## Available records
*** Block opens ***
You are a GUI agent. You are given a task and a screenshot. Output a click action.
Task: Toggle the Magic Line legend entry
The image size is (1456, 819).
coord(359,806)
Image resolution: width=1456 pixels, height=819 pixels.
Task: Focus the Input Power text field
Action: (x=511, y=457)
*** Block closes ***
## Aim of the task
Would you print all of the records exactly as they were given?

## Result below
You are a GUI agent. You are given a task and a screenshot. Output a click action.
Task: Toggle the Magic Line legend entry
The image size is (1456, 819).
coord(359,806)
Image resolution: width=1456 pixels, height=819 pixels.
Task: Focus the Input Power text field
Action: (x=511, y=457)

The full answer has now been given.